Cross-platform stability fixes and FP-contract standardization#283
Cross-platform stability fixes and FP-contract standardization#283Madreag wants to merge 13 commits into
Conversation
Swap the per-tick hitMOAtoms thread-locals from unordered_map to std::map so impulse accumulation iterates MOID-ascending, removing a source of cross-run bit-noise in the physics step.
Add deviceId as a secondary sort key in WeaponSearch and ToolSearch so the pickup ordering is stable when scores collide; scheduler-dependent async callback order otherwise leaves the table order non-deterministic.
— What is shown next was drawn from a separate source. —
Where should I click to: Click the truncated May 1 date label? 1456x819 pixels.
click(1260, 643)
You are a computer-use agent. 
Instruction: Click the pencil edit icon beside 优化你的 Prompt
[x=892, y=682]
On macOS, route RTEError message/abort/assert boxes off worker threads to stderr: Cocoa dispatches the dialog onto the main thread, which deadlocks when that thread is blocked waiting on the worker. Windows/Linux tolerate cross-thread boxes and keep their behaviour. Guard the save-list file_clock -> system_clock conversion on macOS libc++, whose __int128 file_clock rep is rejected when constructing the time_point directly; an explicit duration_cast lands it in range.
CalculatePathAsync runs on the parallel ThreadedUpdateAI workers (AI scripts call Scene:CalculatePathAsync from HumanBehaviors); the static-int increment could hand two concurrent requests the same id and silently drop one Lua callback slot. Make the counter std::atomic with relaxed fetch_add.
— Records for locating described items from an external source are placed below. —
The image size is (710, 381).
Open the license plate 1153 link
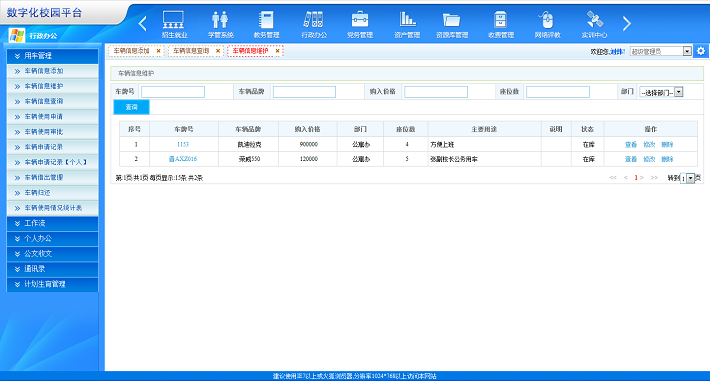point(183,144)
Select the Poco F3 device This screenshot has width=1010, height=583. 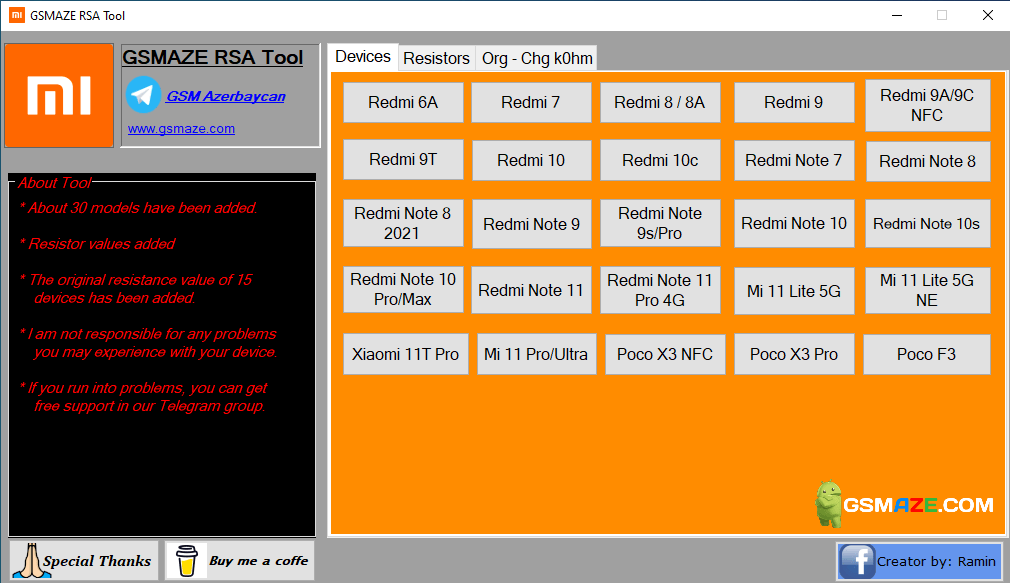[926, 354]
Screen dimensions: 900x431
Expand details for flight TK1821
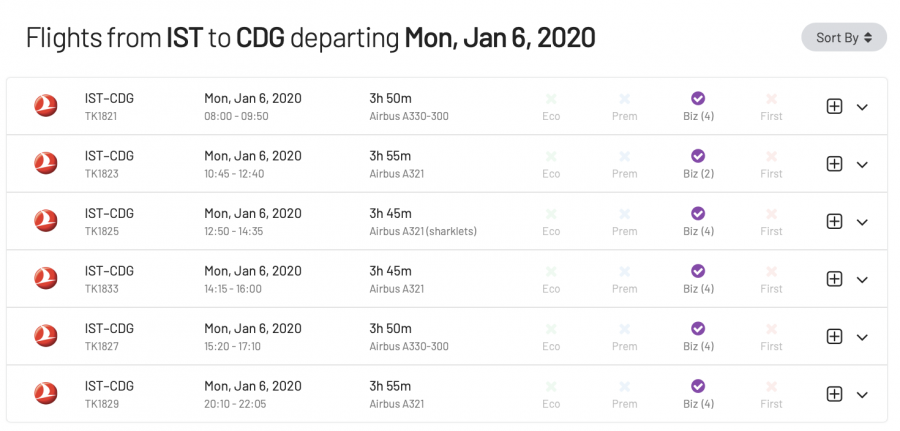pyautogui.click(x=862, y=107)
Pin floating-point so same-arch Win/Linux/macOS builds produce bit-identical results. meson: -ffp-contract=off plus the no-fast-math family for GCC/Clang, /fp:precise + /arch:SSE2 for MSVC. RTEA.vcxproj: FloatingPointModel=Precise on every config (was Fast). Document the FPU + libm path in Source/CI.
The release branch reassigned extra_args to ['-w'], discarding -ffp-contract=off and the rest of the cross-platform FP block. Append instead of overwrite.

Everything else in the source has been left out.